All Commentaries on Job 1:7 Go To Job 1
Gregory The Dialogist
AD 604
40. In the day Satan is demanded of his ways, for that in the light of revealed Wisdom the snares of the hidden foe are discovered. Because, then, the devil is rebuked by the Incarnate Lord, and restrained from his baneful license, it is well subjoined, And the Lord said unto Satan, Whence comest thou? For He then by arraigning attainted the ways of Satan, when by the Advent of the Mediator restraining the wickedness of his persuasions, He rebuked the same. And it is not without reason that the sons of God are related to have stood in the presence of the Lord on this day, forasmuch as it is by the light of Wisdom illuminating them that all the elect are gathered to the calling of their eternal country. Who, though Incarnate Wisdom came to assemble them in actual deed, were yet by virtue of His foreknowledge already inwardly present to His Divinity. But since the old enemy, at the coming of the Redeemer, is questioned of his ways, let us hear what he says.
"From going to and fro in the earth, and from walking up and down in it"

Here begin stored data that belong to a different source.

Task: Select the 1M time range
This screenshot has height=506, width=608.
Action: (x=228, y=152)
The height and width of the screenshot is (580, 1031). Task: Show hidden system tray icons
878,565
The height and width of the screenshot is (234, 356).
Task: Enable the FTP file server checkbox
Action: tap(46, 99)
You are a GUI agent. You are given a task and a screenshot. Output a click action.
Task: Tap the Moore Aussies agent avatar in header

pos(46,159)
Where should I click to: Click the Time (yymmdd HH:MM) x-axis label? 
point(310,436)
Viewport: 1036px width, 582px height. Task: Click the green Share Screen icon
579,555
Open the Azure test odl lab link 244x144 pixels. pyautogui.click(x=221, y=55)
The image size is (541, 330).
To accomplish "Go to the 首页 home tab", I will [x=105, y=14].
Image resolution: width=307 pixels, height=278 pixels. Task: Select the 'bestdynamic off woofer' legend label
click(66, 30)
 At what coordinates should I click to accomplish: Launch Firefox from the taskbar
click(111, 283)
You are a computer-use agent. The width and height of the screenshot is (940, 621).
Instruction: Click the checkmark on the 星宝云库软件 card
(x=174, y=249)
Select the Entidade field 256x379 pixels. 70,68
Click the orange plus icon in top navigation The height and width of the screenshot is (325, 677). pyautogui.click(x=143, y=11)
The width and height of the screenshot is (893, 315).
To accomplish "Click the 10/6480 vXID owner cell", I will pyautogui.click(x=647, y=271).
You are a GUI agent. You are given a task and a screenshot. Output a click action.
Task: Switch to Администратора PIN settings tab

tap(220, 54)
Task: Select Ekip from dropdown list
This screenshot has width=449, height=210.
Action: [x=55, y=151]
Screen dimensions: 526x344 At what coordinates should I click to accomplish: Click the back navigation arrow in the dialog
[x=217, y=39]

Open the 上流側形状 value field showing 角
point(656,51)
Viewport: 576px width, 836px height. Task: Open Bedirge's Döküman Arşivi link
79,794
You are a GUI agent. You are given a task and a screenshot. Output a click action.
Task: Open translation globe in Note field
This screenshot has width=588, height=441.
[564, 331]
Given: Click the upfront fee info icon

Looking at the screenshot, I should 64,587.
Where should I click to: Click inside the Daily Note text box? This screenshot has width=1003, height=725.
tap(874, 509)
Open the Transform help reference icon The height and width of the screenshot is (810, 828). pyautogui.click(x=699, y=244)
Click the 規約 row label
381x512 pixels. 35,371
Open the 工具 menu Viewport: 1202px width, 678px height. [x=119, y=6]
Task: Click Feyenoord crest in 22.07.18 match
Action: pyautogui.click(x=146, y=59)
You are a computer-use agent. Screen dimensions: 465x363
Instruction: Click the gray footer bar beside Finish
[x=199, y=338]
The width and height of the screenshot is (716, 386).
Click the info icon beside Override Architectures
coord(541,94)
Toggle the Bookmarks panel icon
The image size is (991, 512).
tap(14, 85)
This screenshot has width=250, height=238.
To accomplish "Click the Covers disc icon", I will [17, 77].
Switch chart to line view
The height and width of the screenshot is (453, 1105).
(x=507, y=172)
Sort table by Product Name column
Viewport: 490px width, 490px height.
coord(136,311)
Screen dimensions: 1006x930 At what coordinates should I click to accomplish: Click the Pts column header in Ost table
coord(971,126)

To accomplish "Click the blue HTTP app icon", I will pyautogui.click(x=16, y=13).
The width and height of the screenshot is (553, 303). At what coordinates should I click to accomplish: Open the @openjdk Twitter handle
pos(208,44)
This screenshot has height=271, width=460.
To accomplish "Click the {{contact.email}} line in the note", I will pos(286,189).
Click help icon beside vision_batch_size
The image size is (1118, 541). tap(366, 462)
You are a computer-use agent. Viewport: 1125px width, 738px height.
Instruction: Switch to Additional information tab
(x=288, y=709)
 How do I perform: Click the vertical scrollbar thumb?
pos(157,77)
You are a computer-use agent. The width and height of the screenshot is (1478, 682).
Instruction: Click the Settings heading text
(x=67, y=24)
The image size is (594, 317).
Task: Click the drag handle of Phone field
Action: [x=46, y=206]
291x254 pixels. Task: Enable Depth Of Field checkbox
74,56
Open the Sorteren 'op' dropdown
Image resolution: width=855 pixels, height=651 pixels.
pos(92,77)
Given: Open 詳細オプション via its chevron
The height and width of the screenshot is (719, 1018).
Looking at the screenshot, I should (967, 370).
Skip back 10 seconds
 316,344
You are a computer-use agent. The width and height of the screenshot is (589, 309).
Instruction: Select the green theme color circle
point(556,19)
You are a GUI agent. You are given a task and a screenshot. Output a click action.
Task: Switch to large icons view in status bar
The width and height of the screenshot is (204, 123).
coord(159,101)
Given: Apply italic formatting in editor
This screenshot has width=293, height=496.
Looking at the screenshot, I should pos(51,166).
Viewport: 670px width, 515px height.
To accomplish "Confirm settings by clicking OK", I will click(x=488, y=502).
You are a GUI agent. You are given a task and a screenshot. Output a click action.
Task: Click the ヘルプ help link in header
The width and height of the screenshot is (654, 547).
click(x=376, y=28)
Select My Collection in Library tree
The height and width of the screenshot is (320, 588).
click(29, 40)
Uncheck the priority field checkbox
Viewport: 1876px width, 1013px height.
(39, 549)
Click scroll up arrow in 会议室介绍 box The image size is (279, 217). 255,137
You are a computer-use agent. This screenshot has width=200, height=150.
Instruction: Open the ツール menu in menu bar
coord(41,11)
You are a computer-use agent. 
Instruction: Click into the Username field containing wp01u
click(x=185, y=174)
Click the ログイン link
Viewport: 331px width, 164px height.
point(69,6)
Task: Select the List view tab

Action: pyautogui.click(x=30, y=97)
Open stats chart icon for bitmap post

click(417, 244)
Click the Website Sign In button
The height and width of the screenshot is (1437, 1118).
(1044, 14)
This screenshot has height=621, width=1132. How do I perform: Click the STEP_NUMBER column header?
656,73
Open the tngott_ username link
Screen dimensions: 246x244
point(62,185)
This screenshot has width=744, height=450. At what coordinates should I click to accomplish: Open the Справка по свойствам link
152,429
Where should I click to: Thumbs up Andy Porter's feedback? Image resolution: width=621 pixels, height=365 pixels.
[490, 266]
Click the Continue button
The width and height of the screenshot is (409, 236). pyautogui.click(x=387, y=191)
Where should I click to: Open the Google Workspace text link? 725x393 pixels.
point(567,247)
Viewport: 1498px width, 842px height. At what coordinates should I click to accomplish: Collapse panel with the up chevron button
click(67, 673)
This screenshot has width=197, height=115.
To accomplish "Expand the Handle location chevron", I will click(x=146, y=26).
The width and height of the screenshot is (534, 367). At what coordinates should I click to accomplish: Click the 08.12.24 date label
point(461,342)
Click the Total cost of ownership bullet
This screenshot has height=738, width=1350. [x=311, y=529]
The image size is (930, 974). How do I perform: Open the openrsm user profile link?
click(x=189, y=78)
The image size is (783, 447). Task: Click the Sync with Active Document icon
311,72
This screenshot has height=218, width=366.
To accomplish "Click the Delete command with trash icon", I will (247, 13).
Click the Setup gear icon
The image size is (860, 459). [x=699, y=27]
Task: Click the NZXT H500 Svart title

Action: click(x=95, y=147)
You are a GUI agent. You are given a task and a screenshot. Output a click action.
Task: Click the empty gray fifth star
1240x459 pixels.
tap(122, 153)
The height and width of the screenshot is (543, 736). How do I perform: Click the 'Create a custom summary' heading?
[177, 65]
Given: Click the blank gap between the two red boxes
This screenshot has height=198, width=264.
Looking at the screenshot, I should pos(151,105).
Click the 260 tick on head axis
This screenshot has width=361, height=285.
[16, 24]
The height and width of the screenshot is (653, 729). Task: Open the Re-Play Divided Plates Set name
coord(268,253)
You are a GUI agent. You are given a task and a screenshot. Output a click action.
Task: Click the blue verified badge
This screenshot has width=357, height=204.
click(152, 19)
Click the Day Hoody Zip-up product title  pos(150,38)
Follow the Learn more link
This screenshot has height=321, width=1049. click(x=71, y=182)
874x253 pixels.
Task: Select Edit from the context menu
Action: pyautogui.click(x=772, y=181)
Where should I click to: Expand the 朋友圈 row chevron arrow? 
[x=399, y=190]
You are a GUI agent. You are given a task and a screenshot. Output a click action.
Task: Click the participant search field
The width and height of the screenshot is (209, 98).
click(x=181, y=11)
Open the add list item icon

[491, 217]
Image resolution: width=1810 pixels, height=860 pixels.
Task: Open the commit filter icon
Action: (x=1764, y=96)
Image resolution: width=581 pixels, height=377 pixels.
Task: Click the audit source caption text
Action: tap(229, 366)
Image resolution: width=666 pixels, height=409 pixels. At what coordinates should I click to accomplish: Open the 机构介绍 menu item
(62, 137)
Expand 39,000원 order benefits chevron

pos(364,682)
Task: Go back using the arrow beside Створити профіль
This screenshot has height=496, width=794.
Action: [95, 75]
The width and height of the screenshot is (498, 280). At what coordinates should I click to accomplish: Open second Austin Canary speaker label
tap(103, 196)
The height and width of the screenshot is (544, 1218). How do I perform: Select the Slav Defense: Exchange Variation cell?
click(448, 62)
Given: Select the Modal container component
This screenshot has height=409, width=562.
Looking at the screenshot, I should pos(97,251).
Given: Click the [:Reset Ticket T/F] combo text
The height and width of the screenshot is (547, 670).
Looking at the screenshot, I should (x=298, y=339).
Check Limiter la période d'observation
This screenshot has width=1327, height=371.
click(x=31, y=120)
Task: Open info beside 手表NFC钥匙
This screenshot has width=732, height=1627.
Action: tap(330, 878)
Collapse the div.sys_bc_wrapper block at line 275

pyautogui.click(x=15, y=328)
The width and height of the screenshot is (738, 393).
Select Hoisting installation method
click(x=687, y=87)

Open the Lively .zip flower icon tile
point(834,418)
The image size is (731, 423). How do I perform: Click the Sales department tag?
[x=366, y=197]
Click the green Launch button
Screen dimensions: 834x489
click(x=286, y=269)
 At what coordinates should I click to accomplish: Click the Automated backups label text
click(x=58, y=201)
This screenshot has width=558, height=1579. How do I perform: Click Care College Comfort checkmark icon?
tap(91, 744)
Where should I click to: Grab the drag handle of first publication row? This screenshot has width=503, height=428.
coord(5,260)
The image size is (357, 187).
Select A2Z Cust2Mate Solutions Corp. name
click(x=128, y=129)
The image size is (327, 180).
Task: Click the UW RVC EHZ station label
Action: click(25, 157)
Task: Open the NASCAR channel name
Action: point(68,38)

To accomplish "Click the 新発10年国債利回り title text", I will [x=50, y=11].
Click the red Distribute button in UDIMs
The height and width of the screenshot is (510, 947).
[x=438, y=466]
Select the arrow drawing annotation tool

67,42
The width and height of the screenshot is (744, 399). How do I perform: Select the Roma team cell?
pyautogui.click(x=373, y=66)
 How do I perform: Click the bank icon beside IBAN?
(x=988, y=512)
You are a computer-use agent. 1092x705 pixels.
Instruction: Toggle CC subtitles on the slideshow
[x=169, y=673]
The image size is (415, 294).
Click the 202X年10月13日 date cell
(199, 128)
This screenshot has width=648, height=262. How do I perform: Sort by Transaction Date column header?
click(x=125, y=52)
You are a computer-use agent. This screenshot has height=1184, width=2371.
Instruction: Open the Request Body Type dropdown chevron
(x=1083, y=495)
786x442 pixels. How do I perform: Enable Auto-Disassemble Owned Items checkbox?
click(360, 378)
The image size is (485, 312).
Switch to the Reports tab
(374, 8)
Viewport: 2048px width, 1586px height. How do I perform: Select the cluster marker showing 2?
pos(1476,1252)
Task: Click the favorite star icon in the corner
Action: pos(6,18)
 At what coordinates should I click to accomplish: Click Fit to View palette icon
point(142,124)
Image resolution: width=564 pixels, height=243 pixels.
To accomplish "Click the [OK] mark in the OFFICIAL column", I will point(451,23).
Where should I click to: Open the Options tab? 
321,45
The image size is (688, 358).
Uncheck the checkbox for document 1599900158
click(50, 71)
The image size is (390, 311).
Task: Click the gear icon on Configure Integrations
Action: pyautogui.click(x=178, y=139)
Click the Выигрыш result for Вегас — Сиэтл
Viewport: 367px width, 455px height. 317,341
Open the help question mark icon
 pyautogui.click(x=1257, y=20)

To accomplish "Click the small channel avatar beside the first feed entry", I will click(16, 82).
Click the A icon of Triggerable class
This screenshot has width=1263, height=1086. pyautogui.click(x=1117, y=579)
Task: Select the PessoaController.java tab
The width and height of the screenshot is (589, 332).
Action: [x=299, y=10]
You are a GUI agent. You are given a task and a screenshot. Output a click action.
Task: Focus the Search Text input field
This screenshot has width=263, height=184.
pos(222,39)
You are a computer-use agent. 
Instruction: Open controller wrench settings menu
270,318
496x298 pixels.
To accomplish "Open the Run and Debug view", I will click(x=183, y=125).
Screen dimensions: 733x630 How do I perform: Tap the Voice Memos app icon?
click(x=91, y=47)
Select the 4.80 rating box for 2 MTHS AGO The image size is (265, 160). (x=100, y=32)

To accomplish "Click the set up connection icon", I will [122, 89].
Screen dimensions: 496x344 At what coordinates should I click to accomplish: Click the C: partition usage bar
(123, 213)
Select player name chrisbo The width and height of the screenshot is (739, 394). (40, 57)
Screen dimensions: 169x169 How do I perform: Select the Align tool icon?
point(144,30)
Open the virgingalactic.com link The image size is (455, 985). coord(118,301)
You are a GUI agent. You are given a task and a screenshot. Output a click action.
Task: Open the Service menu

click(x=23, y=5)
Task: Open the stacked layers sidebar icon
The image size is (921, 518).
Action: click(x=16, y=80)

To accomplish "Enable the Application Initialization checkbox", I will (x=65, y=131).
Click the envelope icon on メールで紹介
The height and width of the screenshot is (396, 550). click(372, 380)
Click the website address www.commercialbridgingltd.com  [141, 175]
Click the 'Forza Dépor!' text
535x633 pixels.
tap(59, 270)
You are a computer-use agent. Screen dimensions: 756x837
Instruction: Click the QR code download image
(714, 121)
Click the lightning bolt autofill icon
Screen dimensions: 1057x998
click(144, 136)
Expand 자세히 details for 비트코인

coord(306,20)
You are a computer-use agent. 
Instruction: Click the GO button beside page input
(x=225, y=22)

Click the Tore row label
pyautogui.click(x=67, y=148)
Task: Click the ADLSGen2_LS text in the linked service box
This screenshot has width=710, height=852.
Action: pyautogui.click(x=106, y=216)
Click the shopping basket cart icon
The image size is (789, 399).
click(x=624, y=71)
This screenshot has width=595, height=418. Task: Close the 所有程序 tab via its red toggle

41. For from the time of Adam till the coming of the Lord, he drew after him all the nations of the Gentiles; he went to and fro in the earth, and walked up and down in it, in that he stamped the foot-prints of his wickedness throughout the hearts of the Gentiles. For when he fell from on high he gained lawful possession of the minds of men, because he fastened them as willing captives in the chains of his iniquity; and he wandered the more at large in the world, in proportion as there was no one found who was in all things free from that his guilt. And his having gone to and fro in the world as with power, is his having found no man who could thoroughly resist him. But now let Satan return back, i.e. let the Divine power withhold him from the execution of his wickedness, since He has now appeared in the flesh, Who had no part in the infection of sin from the infirmity of the flesh. He came in humility for the proud enemy himself to wonder at, that he who had set at nought all the mightiness of His Divinity, might stand in awe even of the very infirmities of His Humanity. Wherefore also this very weakness of His human nature is immediately set forth against him with wonderful significance as an object to confound him.